▶ WORK ITEM:
An exact copy is needed of the lines from the one that contains "Where should I" through the final line of the data below, with pictures left out.

......

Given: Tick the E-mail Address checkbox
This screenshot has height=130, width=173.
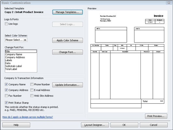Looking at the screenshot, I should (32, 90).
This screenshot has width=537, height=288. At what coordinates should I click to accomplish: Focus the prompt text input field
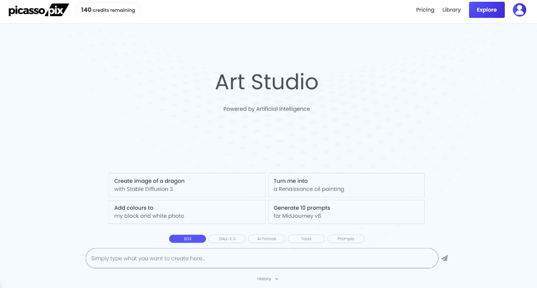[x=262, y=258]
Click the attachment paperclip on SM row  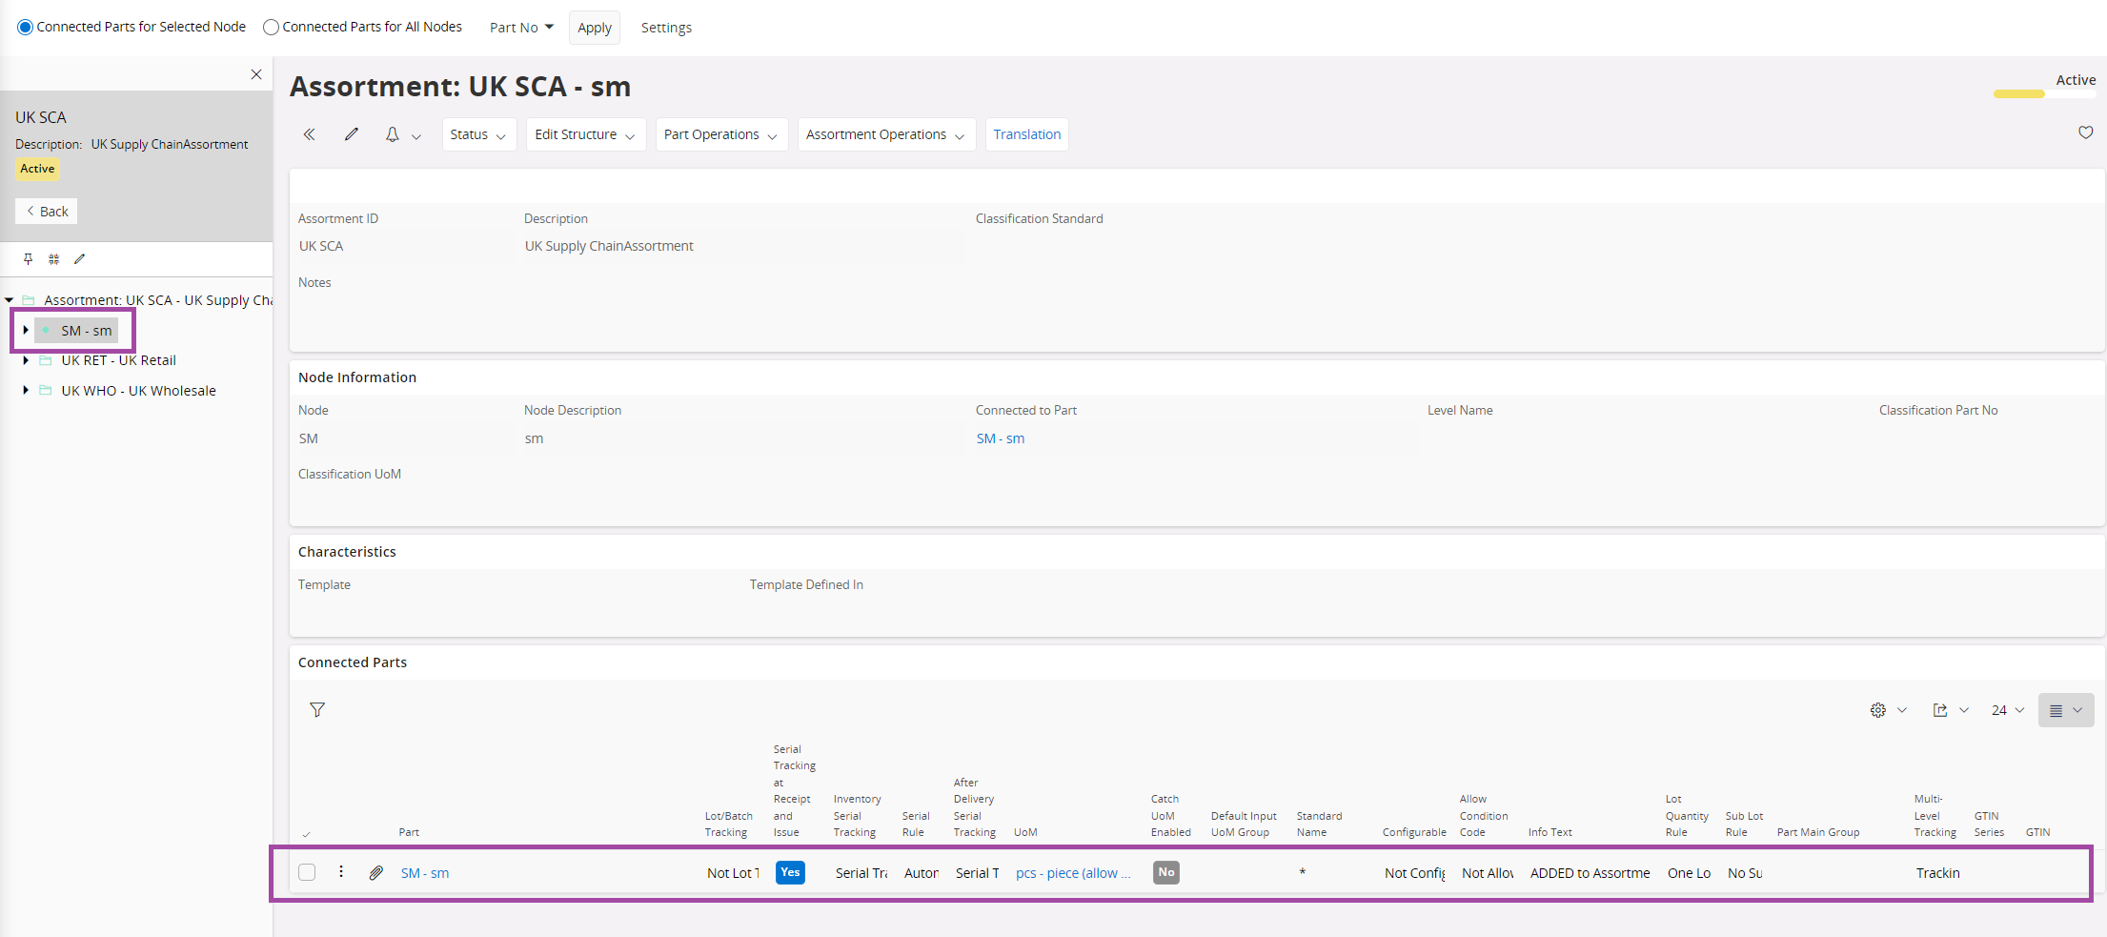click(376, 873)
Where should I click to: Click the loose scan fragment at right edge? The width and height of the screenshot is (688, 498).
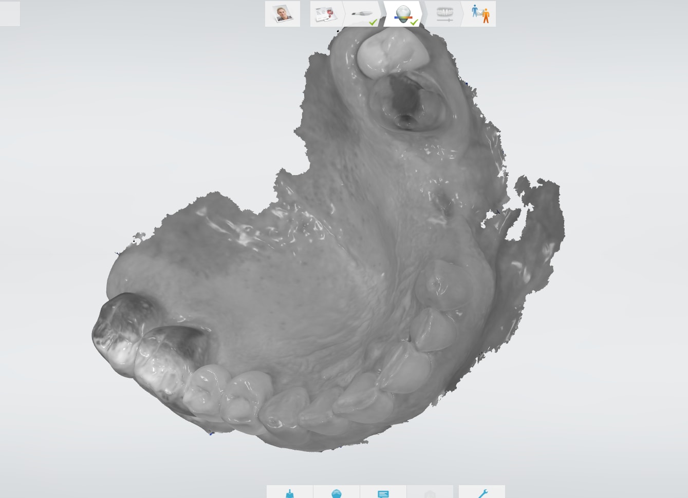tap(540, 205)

......

▶ RESULT:
Where should I click to: Click the loose scan fragment at right edge? The width and height of the screenshot is (688, 498).
tap(540, 205)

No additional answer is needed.